Friday, April 24, 2009

Book Review: Pox Americana


   Pox Americana: The Great Smallpox Epidemic of 1775-82 by Elizabeth A. Fenn insightfully follows the spread of smallpox throughout the entire North America between the titled years by compiling and analyzing various primary documents. Using sources ranging from Catholic Mission archives to personal diaries, Fenn paints a illustrative portrait of the suffering smallpox creates and the vital role it played during the US's formative years. In fact, the book strongly asserts smallpox's spread as a concise and telling documentation of both Natives-Americans' and settlers' development. Each chapter focuses on a specific location during the period and explores how smallpox arrived there. Short narratives mark the beginning of each chapter, providing vignettes that enable the book's anthropological and scientific facts to possess the appeal of a historical fiction book. That said, Pox Americana is as informative as it is easy to read.
   The book's strengths lie in Fenn's talent in weaving together a multitude of primary documents to create a detailed historic tapestry; it is undeniably well-researched. She not only offers several scenarios for how smallpox reaches and disperses in a certain region but also finely argues the one she believes most plausible. She carefully explores the virus's impacts in various sectors of society, from politics and economy to biology and technology. Furthermore, Fenn compares and contrasts how different cultures reacted to the Variola virus. For example, Fenn dedicates one chapter on the mandates General George Washington passed when he lead the Continential Army in the Revolutionary War and another chapter on how the entry of guns and horses in the Central Plains altered tribal relations and produces an environment perfect for Variola to proliferate. After reading Pox Americana, readers will be able to vividly see how the Variola virus shaped the development of the US.
   However, I must warn readers that the weakness of the book exists within the strengths-- sometimes, there simply is too much information. In one paragraph alone, readers can find up to (and sometimes more than) five distinct dates and incidents. I occasionally feel as if Fenn is cramming all the information in there. Throughout the book, I'd think to myself, “Okay, I get the point” after reading a semi-exorbitant number of accounts that leaves readers confused and annoyed. Other than that, Pox Americana is a thoroughly good read for historians, biologists, and the general curious population alike.

1 comment:

  1. Just finished "Pox Americana" as well--

    Although Fenn's book is undeniably well-researched (and, yes, even a bit evidence-heavy!) I couldn't help but get the feeling, towards the end, that (maybe due to excitement about her own Smallpox-Safari?) she had started to see Smallpox where there really may have been none.
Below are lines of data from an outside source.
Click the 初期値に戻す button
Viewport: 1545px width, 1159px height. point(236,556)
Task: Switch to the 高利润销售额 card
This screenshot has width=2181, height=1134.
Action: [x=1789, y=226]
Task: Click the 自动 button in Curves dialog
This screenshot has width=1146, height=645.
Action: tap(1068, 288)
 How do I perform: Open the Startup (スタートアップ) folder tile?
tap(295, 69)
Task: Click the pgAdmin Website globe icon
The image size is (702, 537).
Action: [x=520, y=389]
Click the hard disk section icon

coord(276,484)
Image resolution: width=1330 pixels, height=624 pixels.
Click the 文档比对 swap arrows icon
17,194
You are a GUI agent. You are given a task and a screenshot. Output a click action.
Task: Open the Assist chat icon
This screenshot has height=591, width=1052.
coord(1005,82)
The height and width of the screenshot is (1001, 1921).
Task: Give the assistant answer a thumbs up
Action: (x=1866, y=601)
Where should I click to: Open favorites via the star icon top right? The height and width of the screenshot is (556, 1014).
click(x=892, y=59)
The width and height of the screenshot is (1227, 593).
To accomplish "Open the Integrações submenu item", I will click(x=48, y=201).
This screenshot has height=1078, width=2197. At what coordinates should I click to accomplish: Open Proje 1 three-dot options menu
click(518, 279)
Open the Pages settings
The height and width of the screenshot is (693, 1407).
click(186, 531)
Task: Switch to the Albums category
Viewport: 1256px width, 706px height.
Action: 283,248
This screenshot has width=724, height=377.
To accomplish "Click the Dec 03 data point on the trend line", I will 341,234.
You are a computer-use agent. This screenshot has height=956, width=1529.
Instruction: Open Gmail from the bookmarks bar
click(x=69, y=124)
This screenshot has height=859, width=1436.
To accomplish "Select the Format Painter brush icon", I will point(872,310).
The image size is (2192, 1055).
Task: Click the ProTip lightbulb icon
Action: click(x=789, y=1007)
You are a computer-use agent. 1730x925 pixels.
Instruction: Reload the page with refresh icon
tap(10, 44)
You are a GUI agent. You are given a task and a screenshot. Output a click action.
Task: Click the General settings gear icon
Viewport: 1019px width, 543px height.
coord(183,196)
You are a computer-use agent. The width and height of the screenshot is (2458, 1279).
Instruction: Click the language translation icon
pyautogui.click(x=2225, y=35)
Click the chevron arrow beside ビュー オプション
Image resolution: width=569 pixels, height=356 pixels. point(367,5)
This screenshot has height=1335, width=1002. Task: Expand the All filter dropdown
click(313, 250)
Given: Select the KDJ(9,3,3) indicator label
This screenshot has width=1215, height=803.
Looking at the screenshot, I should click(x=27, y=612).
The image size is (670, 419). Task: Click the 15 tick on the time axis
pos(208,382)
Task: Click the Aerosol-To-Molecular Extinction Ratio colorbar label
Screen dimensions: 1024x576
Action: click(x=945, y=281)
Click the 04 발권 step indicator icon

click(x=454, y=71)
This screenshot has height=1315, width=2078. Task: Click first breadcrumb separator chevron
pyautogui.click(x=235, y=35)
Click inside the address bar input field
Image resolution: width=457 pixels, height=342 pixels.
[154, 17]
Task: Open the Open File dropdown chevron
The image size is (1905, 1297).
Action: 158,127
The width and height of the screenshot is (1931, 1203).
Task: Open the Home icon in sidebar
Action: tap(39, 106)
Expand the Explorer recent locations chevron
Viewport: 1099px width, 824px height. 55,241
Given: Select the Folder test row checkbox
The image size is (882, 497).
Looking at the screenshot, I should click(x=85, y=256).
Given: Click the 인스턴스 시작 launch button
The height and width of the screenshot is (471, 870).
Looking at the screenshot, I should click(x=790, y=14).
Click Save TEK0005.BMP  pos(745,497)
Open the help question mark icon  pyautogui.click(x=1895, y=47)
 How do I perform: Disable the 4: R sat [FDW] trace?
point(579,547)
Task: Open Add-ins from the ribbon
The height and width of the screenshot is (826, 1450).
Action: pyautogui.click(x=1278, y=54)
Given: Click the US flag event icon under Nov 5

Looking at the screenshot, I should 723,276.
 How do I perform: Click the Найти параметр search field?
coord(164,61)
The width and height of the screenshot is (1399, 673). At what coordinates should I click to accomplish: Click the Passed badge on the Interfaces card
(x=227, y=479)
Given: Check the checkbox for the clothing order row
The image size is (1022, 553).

    Much of her discussion of smallpox in the Northwestern U.S. and Western Canada, for example, relies on observations of ship captains and explorers who, most likely familiar with the outbreaks of smallpox in the East, cite evidence of the disease in the native populations they encounter: "Several among them...have the face deeply marked with the small-pox" (p230).

    I couldn't help but doubt these types of quotes, which Fenn uses to establish Smallpox's spread. So many other things--chicken pox, measles, pimples--could cause a face to become "deeply scarred," and, in an era in which paranoia about smallpox seemed to be fairly common, couldn't these explorers--who most likely didn't have any medical background--simply be misdiagnosing the people they observed?

    Written records from hospitals (on the East coast of the U.S., for example), created by doctors who saw patients actively contracting the virus, seem to establish the scope of the epidemic in that region with far more certainty. As the book progressed, however, I began to feel less and less sure of the evidence (much of it similarly gained from explorers' observations) about the epidemic in the West.